### To do
Copy out the lines of the records below, and only those lines, from the one with "Image resolution: width=1389" through the one with "Viewport: 1204px width, 981px height.", exactly as they appear.

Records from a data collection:

-- Opening Marker --

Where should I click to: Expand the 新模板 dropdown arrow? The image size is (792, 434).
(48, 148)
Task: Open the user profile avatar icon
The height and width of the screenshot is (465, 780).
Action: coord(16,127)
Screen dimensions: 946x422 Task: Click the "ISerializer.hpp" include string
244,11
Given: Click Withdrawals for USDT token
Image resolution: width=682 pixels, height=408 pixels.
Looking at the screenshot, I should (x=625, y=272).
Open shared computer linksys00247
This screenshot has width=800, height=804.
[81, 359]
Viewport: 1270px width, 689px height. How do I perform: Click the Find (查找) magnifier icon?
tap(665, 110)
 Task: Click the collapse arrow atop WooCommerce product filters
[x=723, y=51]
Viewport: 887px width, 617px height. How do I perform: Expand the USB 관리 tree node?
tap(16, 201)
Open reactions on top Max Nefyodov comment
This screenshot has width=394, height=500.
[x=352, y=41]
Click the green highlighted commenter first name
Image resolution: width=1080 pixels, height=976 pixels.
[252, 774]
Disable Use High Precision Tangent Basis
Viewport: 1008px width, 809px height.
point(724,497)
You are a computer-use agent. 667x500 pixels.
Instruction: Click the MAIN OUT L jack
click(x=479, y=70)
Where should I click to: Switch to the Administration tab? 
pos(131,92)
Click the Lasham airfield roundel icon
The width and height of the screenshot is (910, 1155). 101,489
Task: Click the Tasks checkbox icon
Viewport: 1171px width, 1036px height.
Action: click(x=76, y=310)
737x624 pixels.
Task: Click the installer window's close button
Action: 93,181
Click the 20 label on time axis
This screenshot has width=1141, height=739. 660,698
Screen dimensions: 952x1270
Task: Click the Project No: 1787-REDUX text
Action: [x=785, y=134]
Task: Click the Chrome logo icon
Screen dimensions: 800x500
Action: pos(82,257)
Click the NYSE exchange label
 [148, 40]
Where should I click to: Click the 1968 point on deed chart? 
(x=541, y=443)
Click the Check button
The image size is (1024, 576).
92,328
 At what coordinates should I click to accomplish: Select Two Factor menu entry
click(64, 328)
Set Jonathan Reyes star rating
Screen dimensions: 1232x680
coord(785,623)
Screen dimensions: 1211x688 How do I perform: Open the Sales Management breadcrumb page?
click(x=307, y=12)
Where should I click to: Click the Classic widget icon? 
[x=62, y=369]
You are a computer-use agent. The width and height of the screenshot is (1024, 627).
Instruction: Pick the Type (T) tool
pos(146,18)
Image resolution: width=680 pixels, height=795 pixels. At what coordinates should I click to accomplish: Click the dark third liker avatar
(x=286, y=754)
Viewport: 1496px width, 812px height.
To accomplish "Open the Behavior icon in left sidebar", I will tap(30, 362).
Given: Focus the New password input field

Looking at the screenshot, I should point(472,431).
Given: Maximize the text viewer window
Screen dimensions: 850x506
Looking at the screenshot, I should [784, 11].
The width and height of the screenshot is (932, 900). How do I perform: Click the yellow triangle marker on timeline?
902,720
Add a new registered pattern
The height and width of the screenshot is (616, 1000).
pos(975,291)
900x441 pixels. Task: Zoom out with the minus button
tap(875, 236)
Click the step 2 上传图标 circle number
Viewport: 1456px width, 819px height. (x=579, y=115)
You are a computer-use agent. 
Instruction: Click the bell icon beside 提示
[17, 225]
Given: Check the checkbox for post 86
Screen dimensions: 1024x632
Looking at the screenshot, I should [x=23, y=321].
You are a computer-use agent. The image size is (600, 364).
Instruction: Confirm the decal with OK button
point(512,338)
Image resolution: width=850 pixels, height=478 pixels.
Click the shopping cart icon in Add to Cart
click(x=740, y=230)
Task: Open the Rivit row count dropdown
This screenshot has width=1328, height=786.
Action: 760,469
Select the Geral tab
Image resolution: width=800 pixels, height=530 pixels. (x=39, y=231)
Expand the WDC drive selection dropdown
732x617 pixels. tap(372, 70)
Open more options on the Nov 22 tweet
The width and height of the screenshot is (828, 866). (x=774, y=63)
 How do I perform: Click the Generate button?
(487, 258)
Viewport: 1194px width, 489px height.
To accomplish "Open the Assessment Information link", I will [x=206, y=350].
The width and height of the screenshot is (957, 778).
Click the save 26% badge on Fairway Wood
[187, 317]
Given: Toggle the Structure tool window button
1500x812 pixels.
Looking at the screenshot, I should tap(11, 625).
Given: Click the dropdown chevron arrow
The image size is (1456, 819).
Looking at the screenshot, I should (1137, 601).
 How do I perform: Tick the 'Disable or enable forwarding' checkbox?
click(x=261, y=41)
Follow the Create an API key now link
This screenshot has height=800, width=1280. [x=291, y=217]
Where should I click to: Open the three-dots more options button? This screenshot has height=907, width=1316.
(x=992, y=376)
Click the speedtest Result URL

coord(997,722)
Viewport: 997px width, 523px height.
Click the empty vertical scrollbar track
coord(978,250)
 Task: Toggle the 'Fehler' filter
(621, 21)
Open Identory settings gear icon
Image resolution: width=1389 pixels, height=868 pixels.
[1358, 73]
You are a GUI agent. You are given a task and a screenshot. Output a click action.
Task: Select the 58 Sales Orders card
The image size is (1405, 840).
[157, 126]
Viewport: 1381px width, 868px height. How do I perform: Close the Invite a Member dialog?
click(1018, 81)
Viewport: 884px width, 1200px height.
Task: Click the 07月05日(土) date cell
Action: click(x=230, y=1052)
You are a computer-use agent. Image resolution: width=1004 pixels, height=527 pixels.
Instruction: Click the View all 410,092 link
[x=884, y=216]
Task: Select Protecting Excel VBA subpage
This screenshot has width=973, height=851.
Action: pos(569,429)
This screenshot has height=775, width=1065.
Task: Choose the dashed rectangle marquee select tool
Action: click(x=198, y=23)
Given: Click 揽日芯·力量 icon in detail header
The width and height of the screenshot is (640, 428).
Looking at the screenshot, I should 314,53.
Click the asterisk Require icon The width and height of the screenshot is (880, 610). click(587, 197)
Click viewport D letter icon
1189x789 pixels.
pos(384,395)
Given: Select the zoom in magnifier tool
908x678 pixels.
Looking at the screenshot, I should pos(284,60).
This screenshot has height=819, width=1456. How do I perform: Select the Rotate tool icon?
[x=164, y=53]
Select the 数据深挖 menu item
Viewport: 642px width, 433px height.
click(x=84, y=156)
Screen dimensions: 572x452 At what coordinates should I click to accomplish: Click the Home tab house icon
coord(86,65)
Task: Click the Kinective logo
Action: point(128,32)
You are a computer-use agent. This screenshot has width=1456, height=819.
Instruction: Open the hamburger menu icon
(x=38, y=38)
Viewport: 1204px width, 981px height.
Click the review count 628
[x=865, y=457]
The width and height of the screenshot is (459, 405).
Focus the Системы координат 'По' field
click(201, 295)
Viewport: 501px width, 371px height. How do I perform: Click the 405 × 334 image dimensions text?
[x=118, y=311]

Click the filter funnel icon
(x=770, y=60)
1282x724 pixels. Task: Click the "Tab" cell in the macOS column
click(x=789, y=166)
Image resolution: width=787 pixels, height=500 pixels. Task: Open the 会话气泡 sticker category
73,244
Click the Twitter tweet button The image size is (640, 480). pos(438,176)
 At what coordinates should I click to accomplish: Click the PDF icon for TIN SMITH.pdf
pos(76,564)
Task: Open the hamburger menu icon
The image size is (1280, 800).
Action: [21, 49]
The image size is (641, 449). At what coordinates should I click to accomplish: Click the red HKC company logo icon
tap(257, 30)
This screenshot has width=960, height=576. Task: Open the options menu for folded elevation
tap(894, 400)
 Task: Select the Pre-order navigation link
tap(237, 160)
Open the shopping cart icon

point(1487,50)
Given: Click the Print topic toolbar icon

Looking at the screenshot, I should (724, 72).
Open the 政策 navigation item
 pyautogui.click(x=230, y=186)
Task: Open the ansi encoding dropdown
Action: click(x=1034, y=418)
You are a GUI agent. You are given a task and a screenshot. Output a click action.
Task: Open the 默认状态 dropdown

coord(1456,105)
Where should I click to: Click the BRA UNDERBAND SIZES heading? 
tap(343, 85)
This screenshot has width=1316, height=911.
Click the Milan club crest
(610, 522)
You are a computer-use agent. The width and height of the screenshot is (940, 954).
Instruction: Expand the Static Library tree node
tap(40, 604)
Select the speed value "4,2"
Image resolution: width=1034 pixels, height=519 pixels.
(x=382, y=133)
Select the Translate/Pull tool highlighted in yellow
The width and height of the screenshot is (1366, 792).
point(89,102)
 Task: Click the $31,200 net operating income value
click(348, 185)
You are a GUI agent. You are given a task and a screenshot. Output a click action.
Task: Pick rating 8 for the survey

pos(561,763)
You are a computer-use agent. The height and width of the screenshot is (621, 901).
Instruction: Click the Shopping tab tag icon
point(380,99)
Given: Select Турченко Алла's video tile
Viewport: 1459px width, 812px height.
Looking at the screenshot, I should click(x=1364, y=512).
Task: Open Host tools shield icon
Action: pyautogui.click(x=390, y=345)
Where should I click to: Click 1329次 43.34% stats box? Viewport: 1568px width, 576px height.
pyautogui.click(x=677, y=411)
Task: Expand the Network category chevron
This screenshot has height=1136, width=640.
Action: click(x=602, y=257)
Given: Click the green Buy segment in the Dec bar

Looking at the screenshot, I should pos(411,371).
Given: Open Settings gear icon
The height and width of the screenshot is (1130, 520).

-- Closing Marker --

### Task result
Image resolution: width=1389 pixels, height=868 pixels.
[1358, 73]
You are a GUI agent. You are given a task and a screenshot. Output a click action.
Task: Select the 58 Sales Orders card
The image size is (1405, 840).
[157, 126]
Viewport: 1381px width, 868px height. How do I perform: Close the Invite a Member dialog?
click(1018, 81)
Viewport: 884px width, 1200px height.
Task: Click the 07月05日(土) date cell
Action: click(x=230, y=1052)
You are a computer-use agent. Image resolution: width=1004 pixels, height=527 pixels.
Instruction: Click the View all 410,092 link
[x=884, y=216]
Task: Select Protecting Excel VBA subpage
This screenshot has width=973, height=851.
Action: pos(569,429)
This screenshot has height=775, width=1065.
Task: Choose the dashed rectangle marquee select tool
Action: click(x=198, y=23)
Given: Click 揽日芯·力量 icon in detail header
The width and height of the screenshot is (640, 428).
Looking at the screenshot, I should 314,53.
Click the asterisk Require icon The width and height of the screenshot is (880, 610). click(587, 197)
Click viewport D letter icon
1189x789 pixels.
pos(384,395)
Given: Select the zoom in magnifier tool
908x678 pixels.
Looking at the screenshot, I should pos(284,60).
This screenshot has height=819, width=1456. How do I perform: Select the Rotate tool icon?
[x=164, y=53]
Select the 数据深挖 menu item
Viewport: 642px width, 433px height.
click(x=84, y=156)
Screen dimensions: 572x452 At what coordinates should I click to accomplish: Click the Home tab house icon
coord(86,65)
Task: Click the Kinective logo
Action: point(128,32)
You are a computer-use agent. This screenshot has width=1456, height=819.
Instruction: Open the hamburger menu icon
(x=38, y=38)
Viewport: 1204px width, 981px height.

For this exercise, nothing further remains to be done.